HCPCS Code J7326 is used to bill for Gel-One, a cross-linked hyaluronate viscosupplement manufactured by Zimmer Biomet, when administered as a single intra-articular injection for knee osteoarthritis. The code covers 1 mg of the product; practices bill 30 units per single-vial administration.
What is the Medicare reimbursement rate for J7326?
Medicare reimburses J7326 at ASP (Average Sales Price) plus 6%, which changes every quarter. Practices should pull the current rate from the CMS quarterly ASP drug pricing file or the CMS Physician Fee Schedule lookup tool rather than relying on static published figures, which may no longer reflect the current quarter’s rate.
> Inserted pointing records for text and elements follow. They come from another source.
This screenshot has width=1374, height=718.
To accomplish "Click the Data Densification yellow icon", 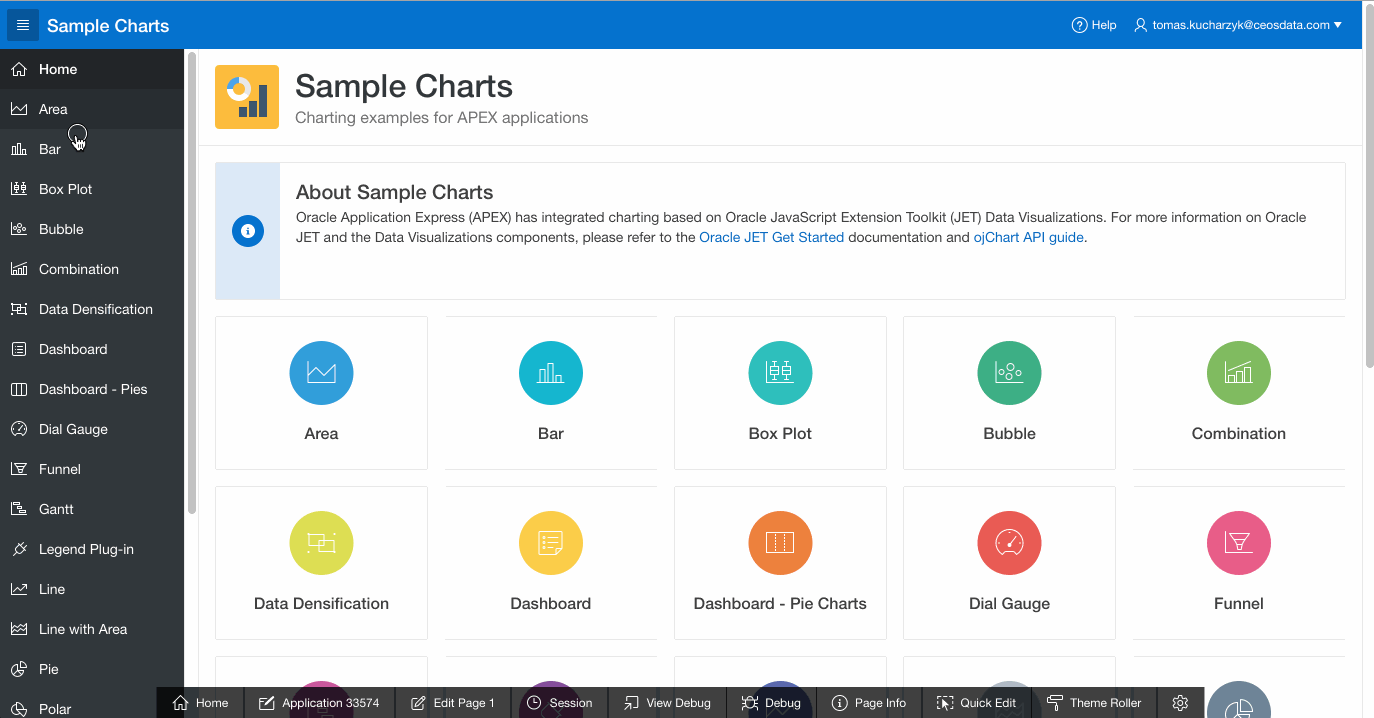I will 321,543.
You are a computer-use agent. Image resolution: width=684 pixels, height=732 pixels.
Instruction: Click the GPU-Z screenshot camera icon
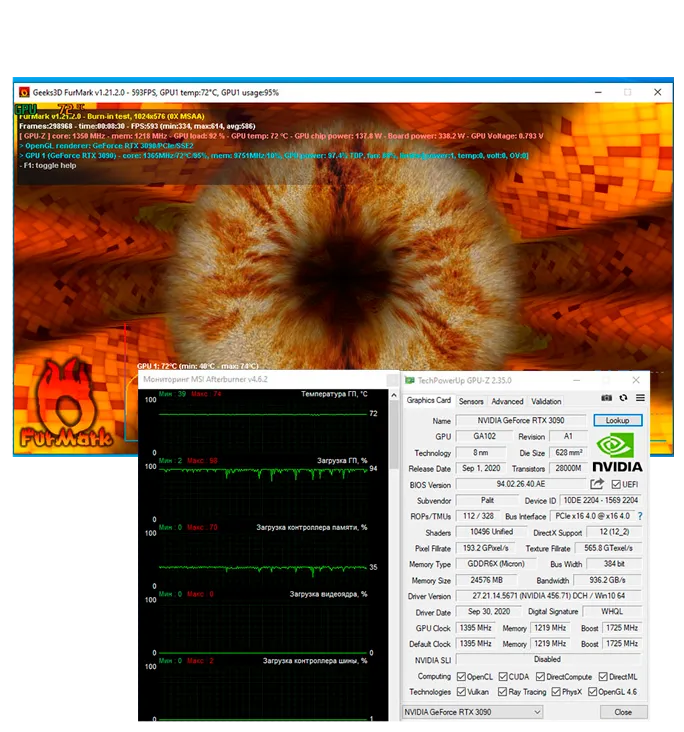point(606,398)
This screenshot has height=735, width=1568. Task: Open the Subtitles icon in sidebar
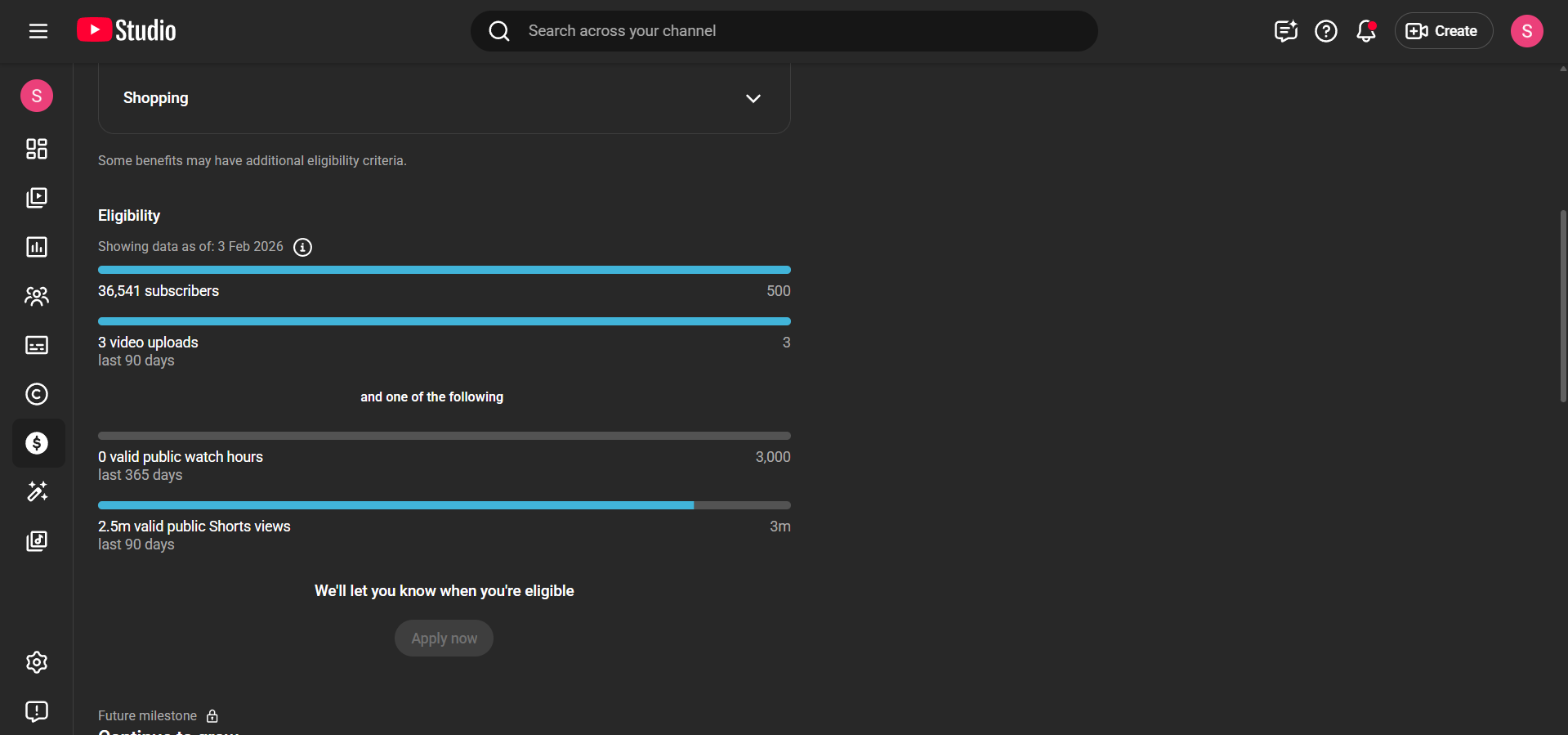pos(37,345)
Does J7326 require prior authorization?
Medicare Fee-for-Service typically does not require prior authorization for J7326 in most MAC jurisdictions, but Medicare Advantage plans and many commercial payers do. Prior auth requirements vary by plan and benefit year, so practices should verify each payer’s current policy before scheduling the injection, not after.
What ICD-10 codes are used with J7326?
The most commonly paired ICD-10 codes are M17.11 (primary osteoarthritis, right knee) and M17.12 (primary osteoarthritis, left knee). M17.31 (secondary osteoarthritis, right knee) and M17.0 (bilateral primary osteoarthritis) may also apply depending on the clinical situation. The ICD-10 code must be laterality-specific and match the injection site.
What is the difference between J7325 and J7326?
J7325 covers Synvisc and Synvisc-One (hylan G-F 20, manufactured by Sanofi), while J7326 is product-specific to Gel-One (cross-linked sodium hyaluronate, manufactured by Zimmer Biomet). Both are single-injection options, but each code is tied to its specific product’s NDC. Using the wrong code for the product administered is an automatic denial.
Is there a viscosupplementation CPT code instead of a HCPCS code?
The drug itself is billed under HCPCS J7326, while the injection procedure is billed under CPT 20610 (arthrocentesis, aspiration, or injection of a major joint or bursa). Both codes are typically submitted together on the same claim: J7326 for the Gel-One drug reimbursement and 20610 for the physician’s work in performing the injection.